The scarcity of debt is the biggest threat to the recovery of the European property market, a survey by CBRE has shown.

Around 30% of 340 property investors polled said constraints on the availability of debt was their biggest concern.

The survey, which was taken in February, also showed major concerns over a “double dip” economic recession and the breaking up of the Eurozone.

Other concerns included government austerity policies, the perception that property had become over priced and forced sales by the banks.

Peter Damesick, EMEA chief economist at CBRE, said: “A year ago fears of a “double dip” recession had eased, although property investors were still concerned about weak occupier demand.

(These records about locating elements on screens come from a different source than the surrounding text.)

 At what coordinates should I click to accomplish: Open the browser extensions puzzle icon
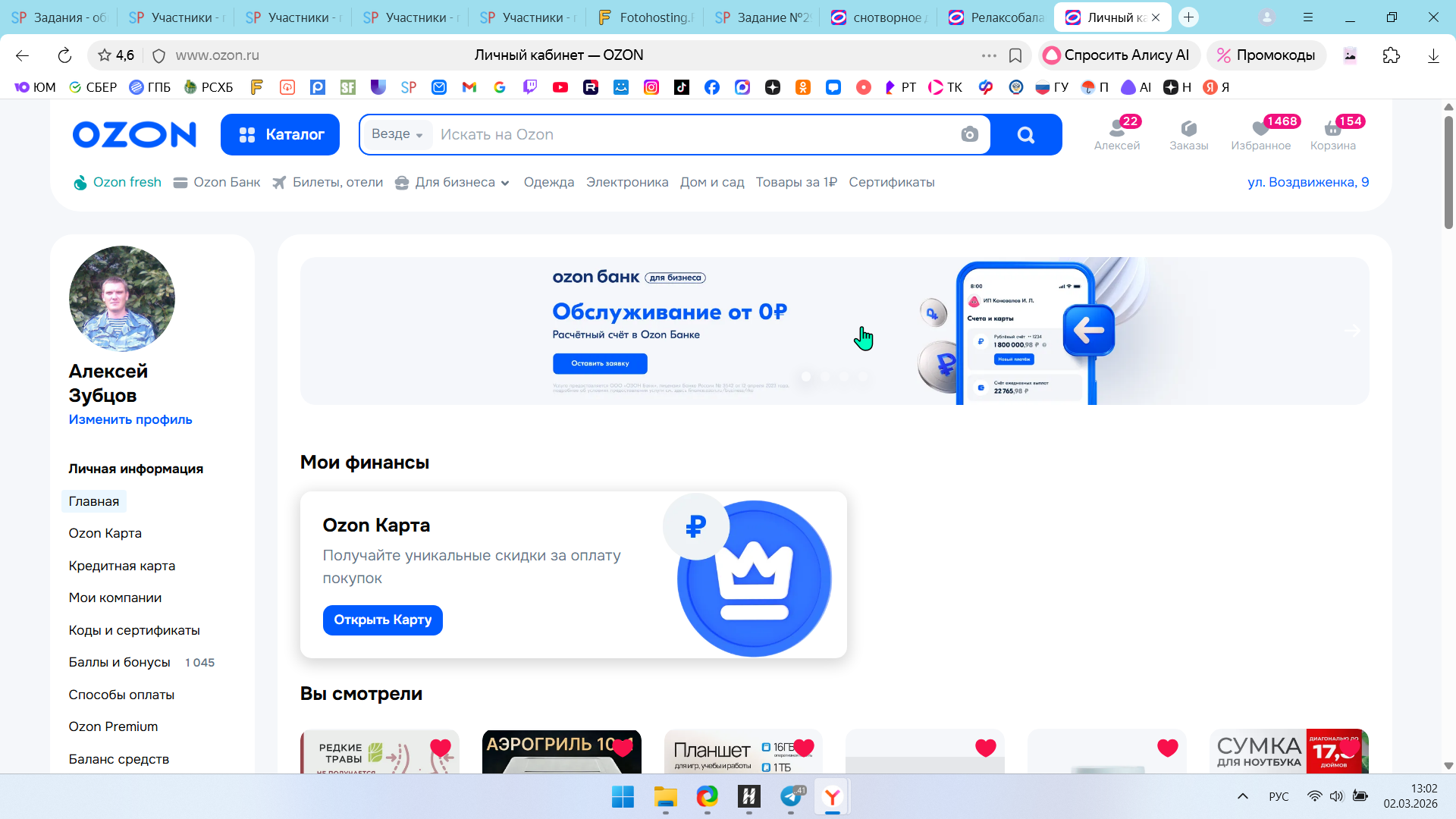[x=1391, y=55]
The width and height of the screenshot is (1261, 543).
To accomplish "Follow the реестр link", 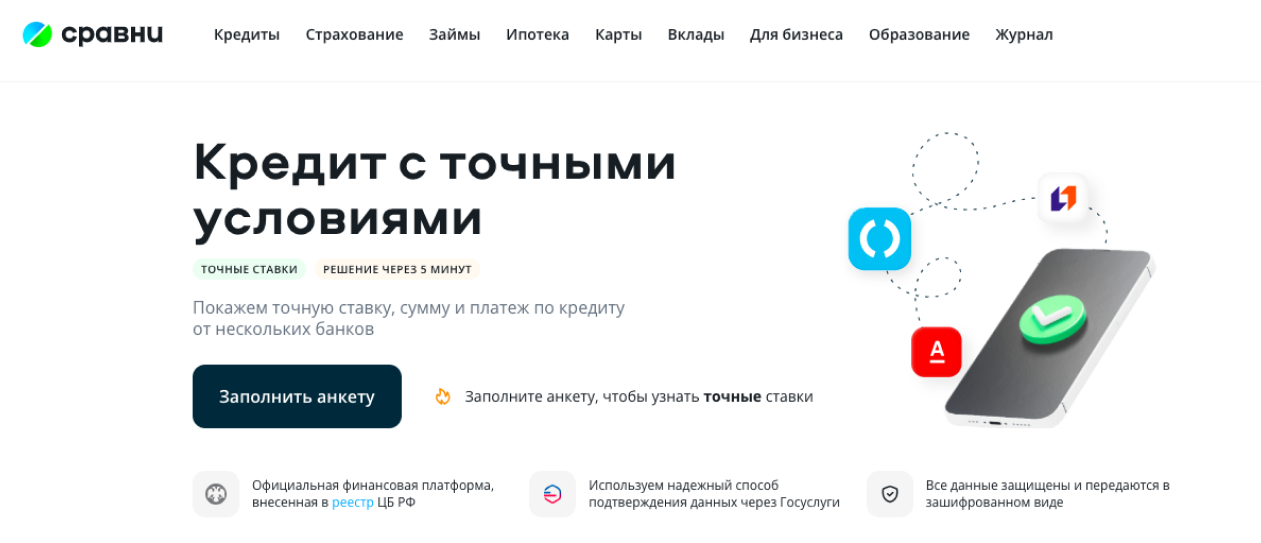I will [x=352, y=503].
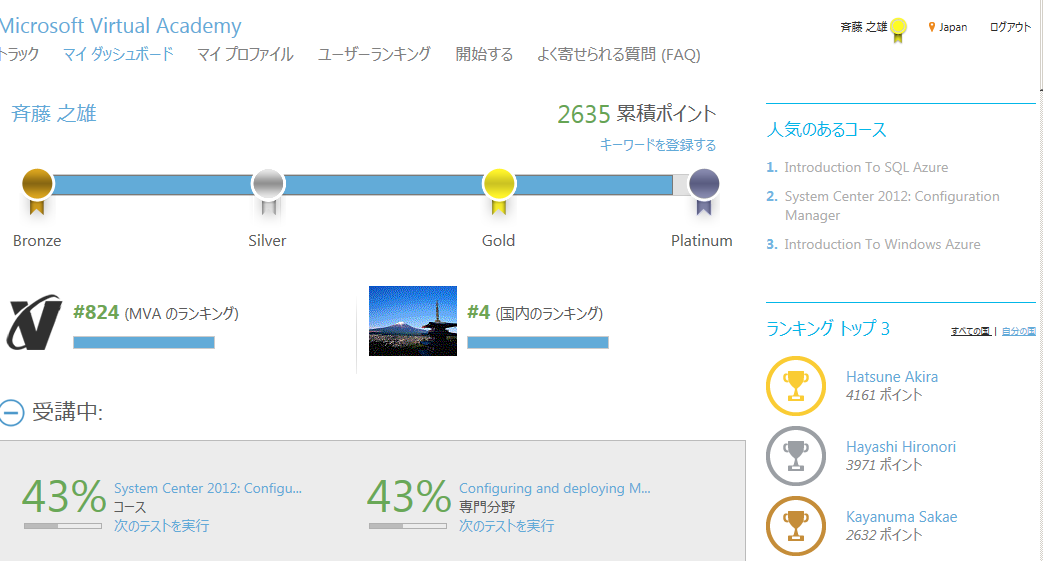Click the points progress bar

[360, 185]
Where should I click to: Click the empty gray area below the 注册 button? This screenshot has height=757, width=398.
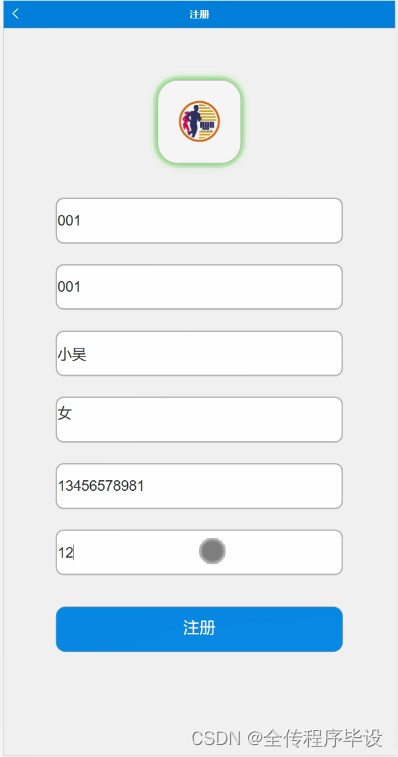pos(199,690)
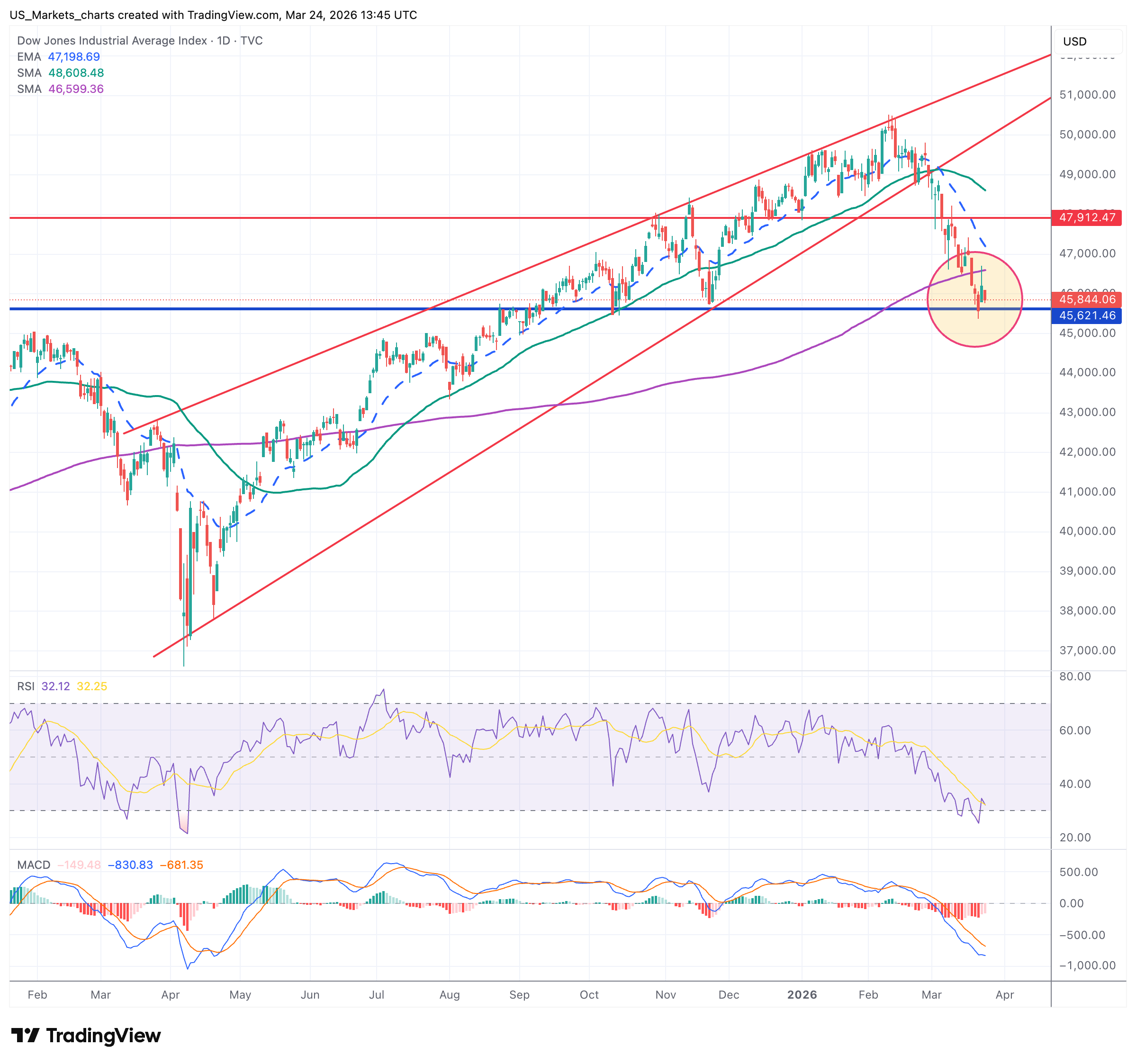Click the MACD blue value -830.83
The image size is (1136, 1064).
[130, 865]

“The escalation of the sovereign debt crisis and deteriorating growth prospects in Europe have clearly changed sentiment significantly over the past 12 months.

“However, the single biggest perceived threat to property market recovery is still investors’ inability to source new debt and this is significantly affecting investment activity in Europe, particularly outside prime/core markets.

“The majority of investors who favour opportunistic, value-add or distressed assets reported debt constraints in the survey.

“Investors facing debt constraints are also less likely to increase their purchasing activity in 2012 or to be net investors.”

Philip Cropper, managing director of real estate finance at CBRE, added: “Across Europe, we are seeing continual signs of lender caution. Banks which are actively lending remain focused on prime assets in key markets and terms on offer often vary widely depending on the borrower.

“While institutions such as Axa and MetLife have made very encouraging announcements in recent weeks, their increased presence will only go so far to replace the supply of debt lost through the withdrawal of a number of established lenders to the real estate market. However it is also worth noting that, in late 2011, CBRE recorded that insurers offered, on average, the most competitive lending terms.”